Posted in 30 Days of Creativity, Movies | 1 Comment »

Horton Hears A Who, the Most Uncool Review Just For You

Posted by missed on March 21, 2008

Lame rhyming aside, Dr. Seuss has been seriously mistreated the past couple of years: ‘How the Grinch Stole Christmas’ and ‘The Cat In the Hat’ have probably polished the inside of his coffin to glassy perfection with friction. It hurts especially because I so desperately want to like these movies. Deep in my cold, aching heart, a little piece of me still wants to return to the first time I heard they were making ‘The Grinch.’ ‘Jim Carey? Of Pet Detective and Mask fame? Starring as Grinch? My tiny, younger heart wants to explode in exitedness! I hope he and Director Ron Howard don’t clumsily reassemble all of my childhood memories into some kind of horrendous lurching monster of incompetant film making!’

Oh, if only I knew, I wouldn’t have had my heart broken… Then reassembled a third time, stitched together with used dental-floss and nudged out the door towards the terrorized townsfolk, yet again, for The Cat in the Hat.

Still, there’s hope. Because Horton Hears a Who wasn’t half bad. Oh sure, Jim Carey occasionally pushed the limits of goofy, especially because the CGI elephant didn’t have his plasticine features punctuating those obscene voices we know and love. And yes, there were a few more plot threads than there needed to be and even a moral tacked on at the end, but it was the best derivative of Seuss’s work since 1966, when the original ‘Grinch’ came out.

I think part of it is because this is the first animated version since the classic.

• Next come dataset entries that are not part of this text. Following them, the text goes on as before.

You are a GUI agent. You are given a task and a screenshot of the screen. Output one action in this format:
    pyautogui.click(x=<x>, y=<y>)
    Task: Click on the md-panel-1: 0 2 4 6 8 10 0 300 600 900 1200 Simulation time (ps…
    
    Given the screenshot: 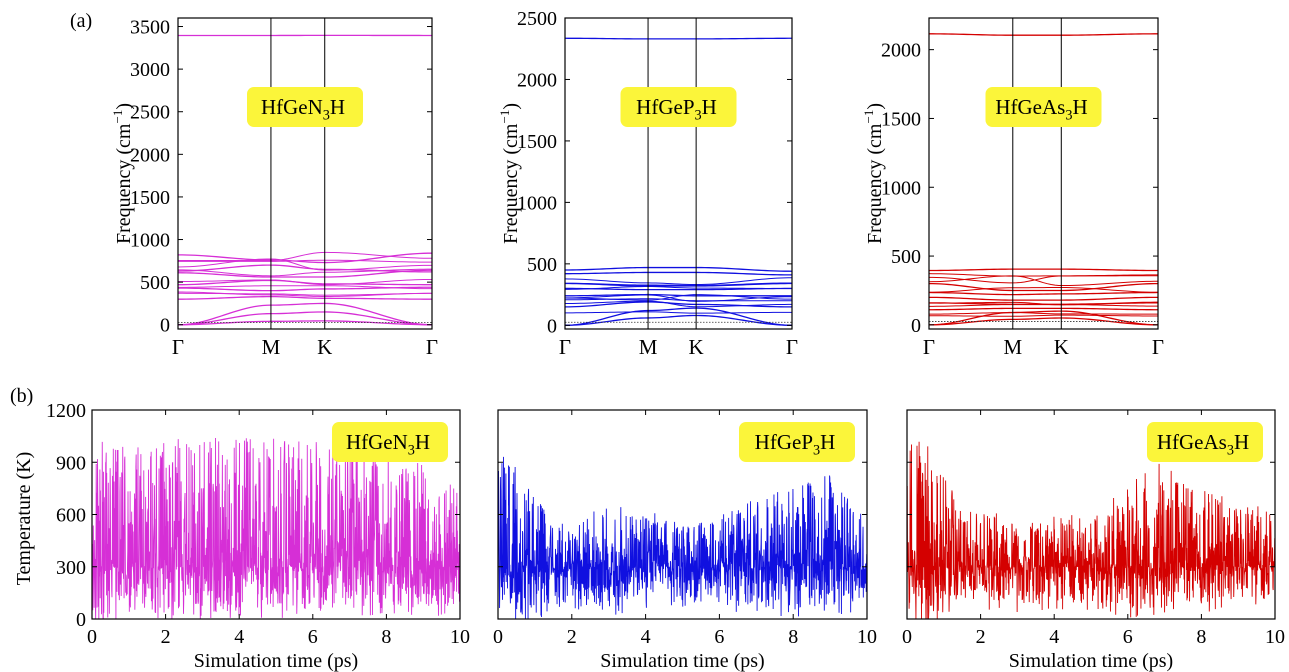 What is the action you would take?
    pyautogui.click(x=242, y=536)
    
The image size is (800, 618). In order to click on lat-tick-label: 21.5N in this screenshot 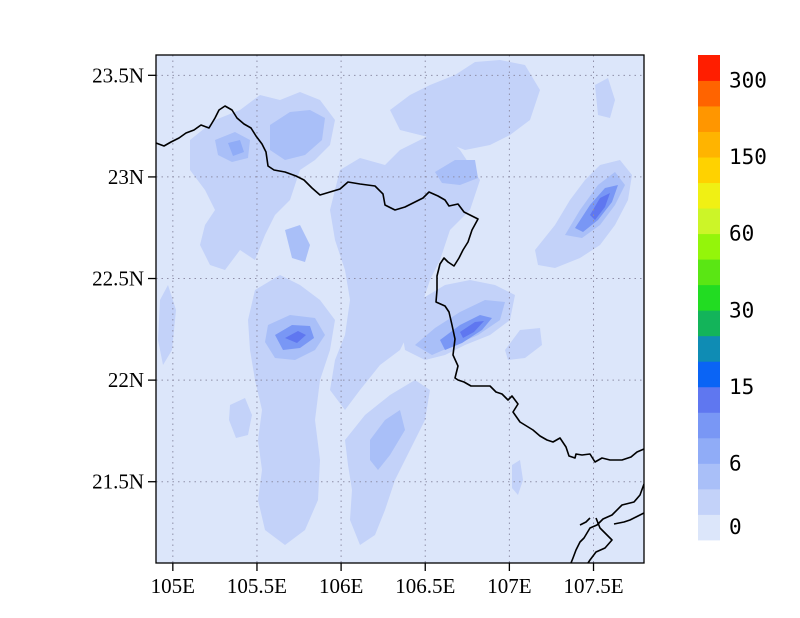, I will do `click(118, 482)`.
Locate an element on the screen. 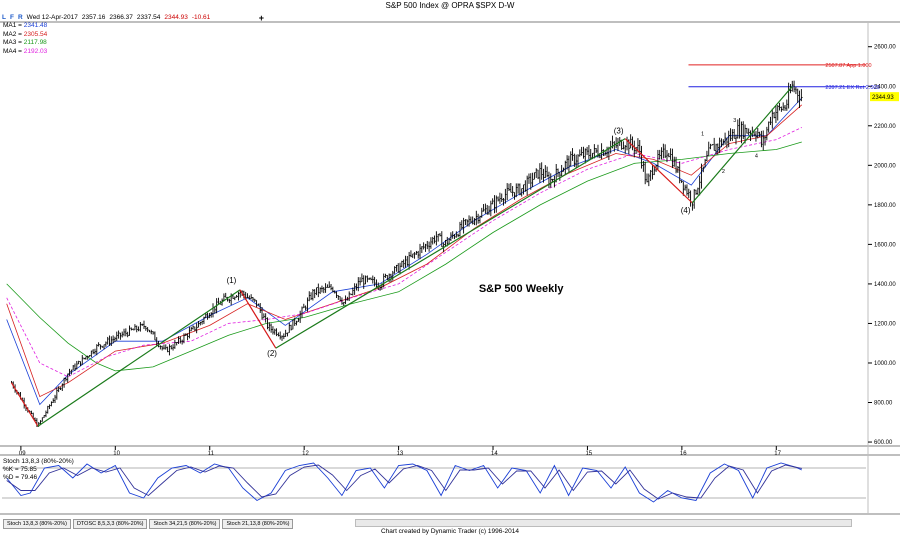 This screenshot has width=900, height=536. y-axis-tick-label: 800.00 is located at coordinates (884, 404).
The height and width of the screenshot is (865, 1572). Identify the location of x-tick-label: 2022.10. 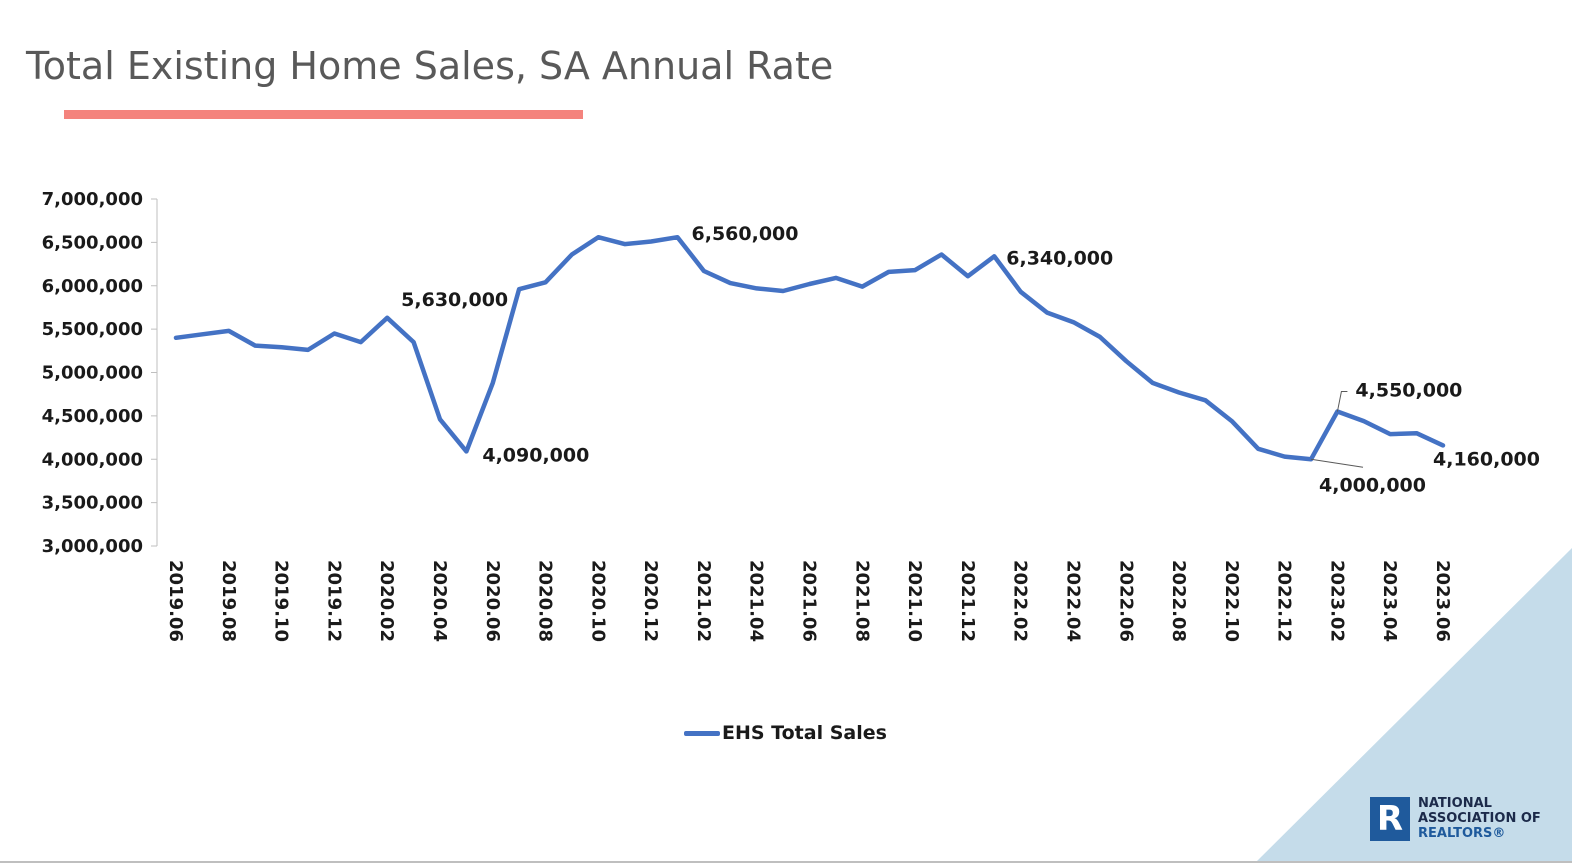
(1232, 601).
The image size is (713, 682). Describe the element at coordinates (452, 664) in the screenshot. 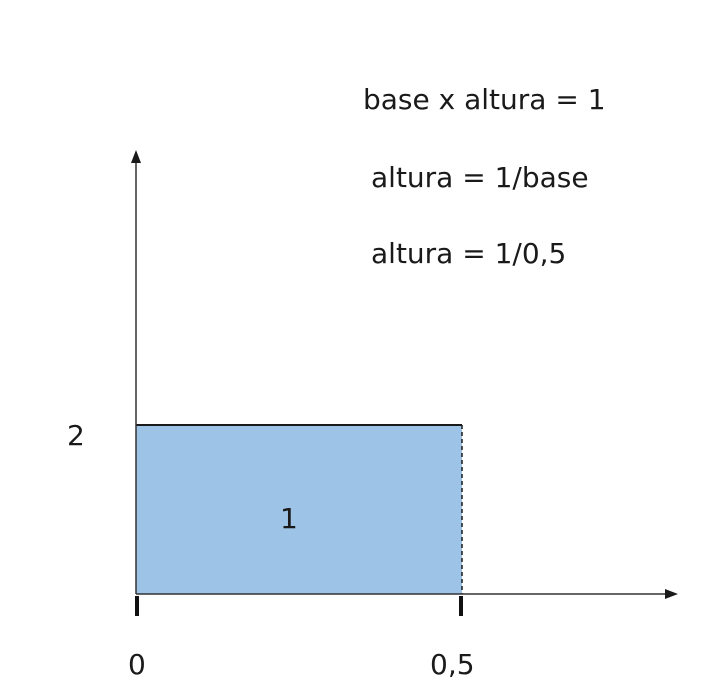

I see `x-tick-label-end: 0,5` at that location.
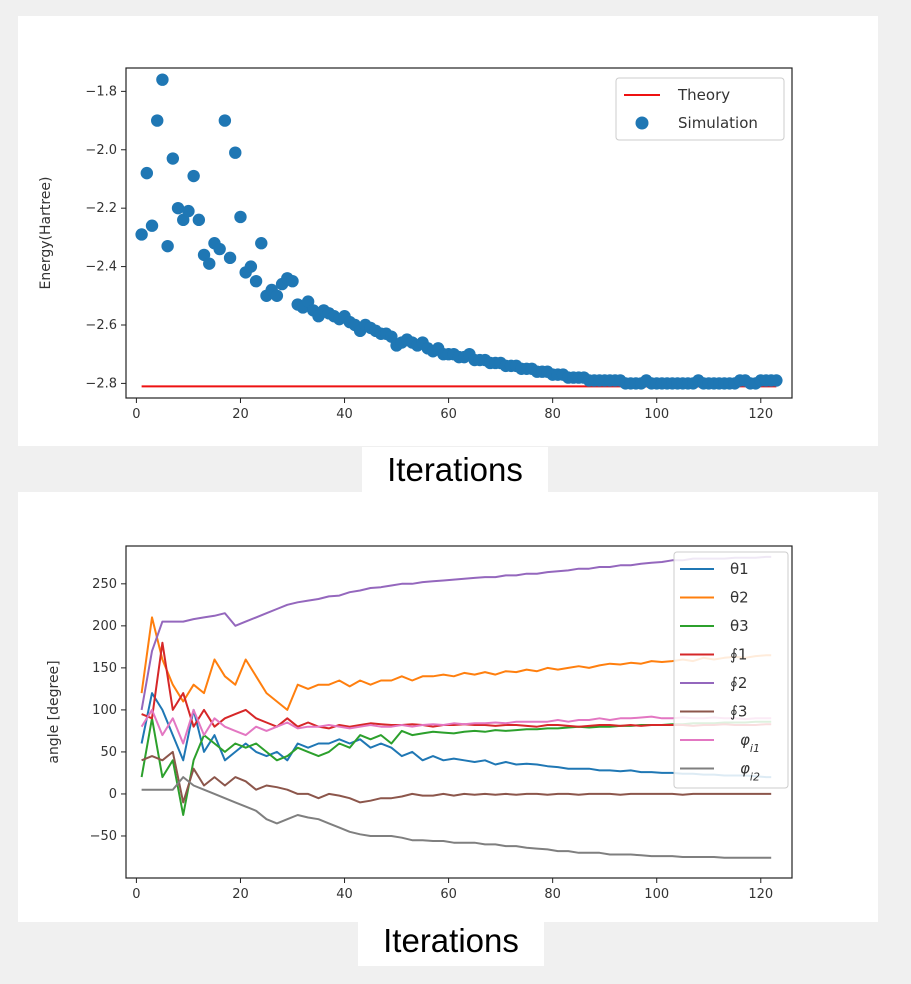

The medium’s changed, but the tender care put into every gorgeous model of elephant, tree and Who rivals the artistry that went into the hand-drawn frames of the classic. The water glints and glistens like real water. Horton’s elephant skin looks cartoonish from the distance, but up close it has tangibility, detail and realism. And the Who’s town is incredible. The sheer density of complexity and Seussian machinery has a richeness all its own. Finally, it seems that Dreamworks is animating on par with Pixar.

The acting’s top-notch, too, featuring the whole spectrum of emerging comedic actors alongside the greats. Seth Rogan proves that he has some decent chops for written scripts. Will Arnett lends his voice for his first excellent movie since moving off cable, and Amy Poehler voiced Steve Carrel’s who wife so well I didn’t even pick up it was her, so divorced from the silliness of SNL and UCB. Like I said, Jim Carey occasionally took the voicing a little too far, but I’m so happy to see him back in comedy (good comedy, that is. I saw Fun With Dick and Jane) that I don’t even care. Over all, he was a great Horton.

It was pretty funny, too: a healthy mix of slapstick, visual gags and bizarreness that made me laugh unabashedly in a nearly empty theater (a shame). I don’t want to spoil the jokes, so I won’t go into detail, but Katie is hilarious and wonderfully disturbing. And don’t forget the references for the adults: Apocalypse Now, Ahhnohld and a inspired anime sequence.

 So see it with your kids, your girlfriend or your folks. If you ever liked Dr. Seuss, see the movie. If you were ever a child, or if you know one, you’ll probably like it. Go with the riff, go with the raff, I give this movie a four-and-a-half. Out of five… something about jive. I dunno, I wasn’t cut out for this Seuss rhyming thing.